● **Selected excerpt**
= Beginning of Section =
Suffering from strange addiction
Hi
I don't exactly knoow in what field of medicine my problem lies but I think it is an addiction
I have a stupid habbit of rubbing a piece of cloth between my fingers. I know anyone reading this will think of me as stupid but I have no other option left but to ask for help in this manner cause no one believes me here.
I'm in lot of stress and it is blowing my career. I will try to explain my problem
I just rub any soft piece of cloth b/w my fingers. I have this habit for as long as I can remember. It causes me very strong drowsiness and sometimes I feel neausia. I have lost my confidence, and my focus. I used to understand each word of a para I read only once but now I have to read anything 3 or 4 times to understand what it says. I'm always very sleepy any I get a hard time to focus and remember things sometimes. I hardly have any friends because I feel as if I'm too much immature to make friends my age.
= End of Section =
● **Listed entries**
= Beginning of Section =
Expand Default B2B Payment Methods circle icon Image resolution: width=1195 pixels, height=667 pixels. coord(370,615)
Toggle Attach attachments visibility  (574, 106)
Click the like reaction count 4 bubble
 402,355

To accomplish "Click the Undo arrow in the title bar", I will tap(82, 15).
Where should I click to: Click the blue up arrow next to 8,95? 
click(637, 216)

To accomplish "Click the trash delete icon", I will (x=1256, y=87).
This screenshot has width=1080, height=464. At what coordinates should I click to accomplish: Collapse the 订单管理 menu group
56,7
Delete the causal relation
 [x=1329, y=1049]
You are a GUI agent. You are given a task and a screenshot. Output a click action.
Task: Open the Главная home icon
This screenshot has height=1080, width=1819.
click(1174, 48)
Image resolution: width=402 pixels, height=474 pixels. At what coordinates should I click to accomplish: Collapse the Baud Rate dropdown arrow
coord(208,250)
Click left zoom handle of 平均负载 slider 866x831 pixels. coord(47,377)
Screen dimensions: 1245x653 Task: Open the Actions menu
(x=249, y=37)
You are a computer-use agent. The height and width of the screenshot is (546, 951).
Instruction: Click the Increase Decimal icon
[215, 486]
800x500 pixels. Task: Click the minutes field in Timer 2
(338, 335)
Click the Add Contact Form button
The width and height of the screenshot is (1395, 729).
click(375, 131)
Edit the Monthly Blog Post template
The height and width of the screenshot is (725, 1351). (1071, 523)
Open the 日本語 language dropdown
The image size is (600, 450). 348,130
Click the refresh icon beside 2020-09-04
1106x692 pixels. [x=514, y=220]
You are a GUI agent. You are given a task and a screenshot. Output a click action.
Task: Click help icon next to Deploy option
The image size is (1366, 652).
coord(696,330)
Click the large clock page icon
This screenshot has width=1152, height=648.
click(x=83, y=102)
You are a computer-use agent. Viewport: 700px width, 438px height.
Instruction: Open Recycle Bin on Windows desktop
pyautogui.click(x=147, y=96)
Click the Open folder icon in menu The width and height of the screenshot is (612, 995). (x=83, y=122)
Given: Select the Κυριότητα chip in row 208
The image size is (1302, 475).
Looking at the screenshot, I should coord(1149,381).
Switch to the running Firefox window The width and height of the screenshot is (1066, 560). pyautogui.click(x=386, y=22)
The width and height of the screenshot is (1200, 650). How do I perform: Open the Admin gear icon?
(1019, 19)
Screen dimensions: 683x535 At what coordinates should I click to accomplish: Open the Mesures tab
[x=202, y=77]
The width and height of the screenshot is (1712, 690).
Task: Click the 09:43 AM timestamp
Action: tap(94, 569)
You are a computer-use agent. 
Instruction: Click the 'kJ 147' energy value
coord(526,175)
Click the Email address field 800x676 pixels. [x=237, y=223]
= End of Section =
● **Set of tasks**
1. According to the post about the cloth-rubbing habit, how many times does the writer now have to read something to understand it?
2. Write a continuation of the post about the cloth-rubbing habit, beginning right after its final sentence.

● **Answer list**
1. Three or four times.

2.
I'm married but my husband doesn't think it is any problem and I have failed to make him understand that I need help.
The worse is that I can't get rid of this habbit. I've tried every thing I could but I can't stop my fingers
Please help me. I'm really tired and fed up of it.
Ophilia
Comment on WilliamMor's post
And I should mention my sister also has a fabric rubbing addiction. She picks fuzzballs from a fuzzy blanket or sweater and rub them between her fingers, they used to cover the carpet of her room when she was younger and even did it in the car for a while with one of those furry steering wheel covers.